What to work on:
(1) List every Bible reference cited in parentheses in the blog entry on the Good News.
(2) Repeat word for word the part of the blog entry on the Good News from "What made this" up to and including "in Christ Jesus.".

Selected passage:
________________________
The dimensions of the Good News are greater than the universe, so I am acutely conscious of the smallness of this blog entry.  But simply put, the Good News is light shining in the darkness—light that opens the eyes of the spiritually blind.  If it is just words (and oh, we have so much that is just words), people’s eyes will not be opened to see their grave condition.  Make no mistake: the bad news of man’s spiritual state is very bad news; any thought people have that things are not all that bad is a serious deception with serious consequences.  And people cannot be talked out of their blindness; their eyes must be opened so they may see and be convicted, and come to repentance, and turn from darkness to light, from the authority of Satan unto God (Acts 26:18).

Here again is that passage in Ephesians we enlarged on last time, and notice again how Paul sets forth the bad news in the past tense.

And you… who were dead in trespasses and sins
Wherein in time past ye walked according to the age of this world, according to the prince of the authority of the air, the spirit that now worketh in [energizes] the children of the disobedience;
Among whom we all had our conduct in times past in the lusts of our flesh, fulfilling the desires of the flesh and of the mind; and were by nature the children of wrath even as others” (Eph. 2:1-3).

Why the past tense?  It’s because the people to whom Paul is writing are “saints… the faithful in Christ Jesus” (Eph. 1:1).  They are no longer in Adam, but are now, joy of joys, in Christ.  And so he says that they were dead in trespasses and sins.  Now they are alive with the life of Christ.  Further, in the past they walked according to the age of this world and the spirit that has authority over the children of the disobedience.  They walk this way no longer.  They are no longer within that spirit’s domain.  They are not under his authority now.  They once had their conduct in the lusts of their flesh, fulfilling the desires of the flesh and of the mind.  Not anymore.  They are no longer children of wrath.

What made this possible?  Paul hastens on to tell us.  He had introduced this passage with the words, “And you…”  Now come the words, “But God…”

But God, who is rich in mercy, for His great love wherewith He loved us
Even when we were dead in sins, hath quickened us together with Christ (by grace are ye saved);
And hath raised us up together, and made us sit together in the heavenlies in Christ Jesus;
That in the ages to come He might shew the exceeding riches of His grace in kindness toward us in Christ Jesus.

Following the bad news that Paul has first opened our eyes to, this is good news, exceeding good news!  It is mind blowing, in fact, stretching beyond its limits our capacity to comprehend it all.  I read this and other passages, and… am I dreaming?  Can this be true?  Can mortal eyes actually be reading this?  You mean those in Christ are no longer in the domain of sin and death? They are in another kingdom now, where grace and life reign?  Is that not a wonder?  Is that not astonishing good news?  Yes!  And cause for great joy!
________________________
Dataset section:

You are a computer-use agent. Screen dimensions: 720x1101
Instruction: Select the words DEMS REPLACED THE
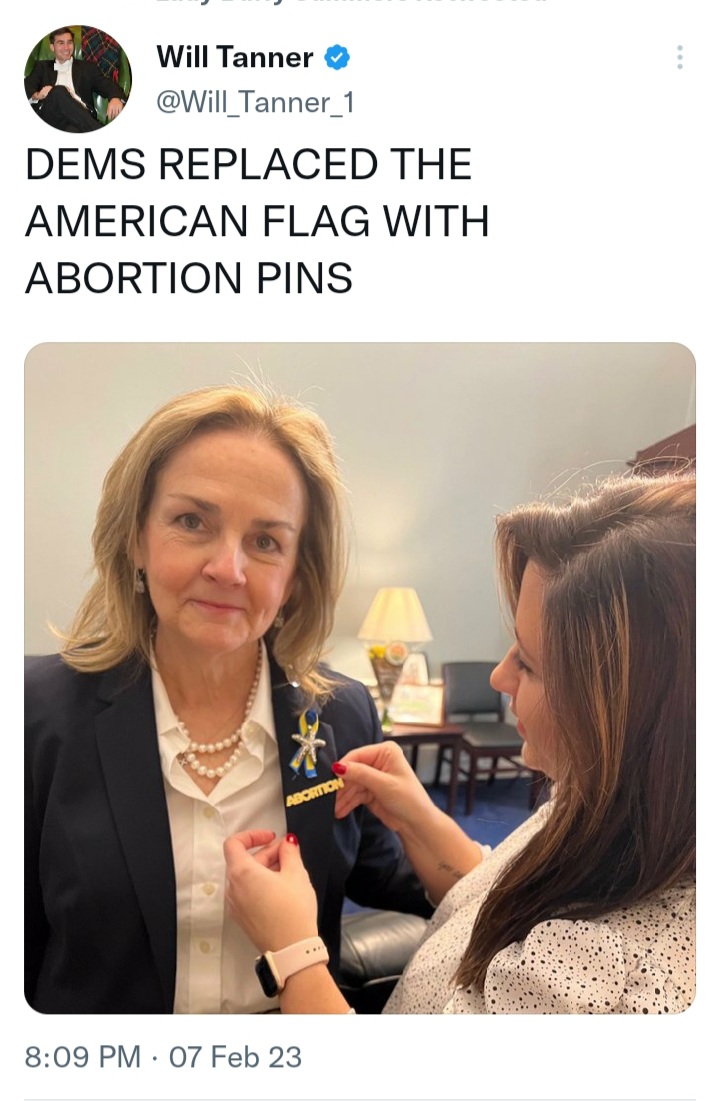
________________________
Answers to the tasks:
(1)
Acts 26:18
Eph. 2:1-3
Eph. 1:1

(2)
What made this possible?  Paul hastens on to tell us.  He had introduced this passage with the words, “And you…”  Now come the words, “But God…”

But God, who is rich in mercy, for His great love wherewith He loved us
Even when we were dead in sins, hath quickened us together with Christ (by grace are ye saved);
And hath raised us up together, and made us sit together in the heavenlies in Christ Jesus;
That in the ages to come He might shew the exceeding riches of His grace in kindness toward us in Christ Jesus.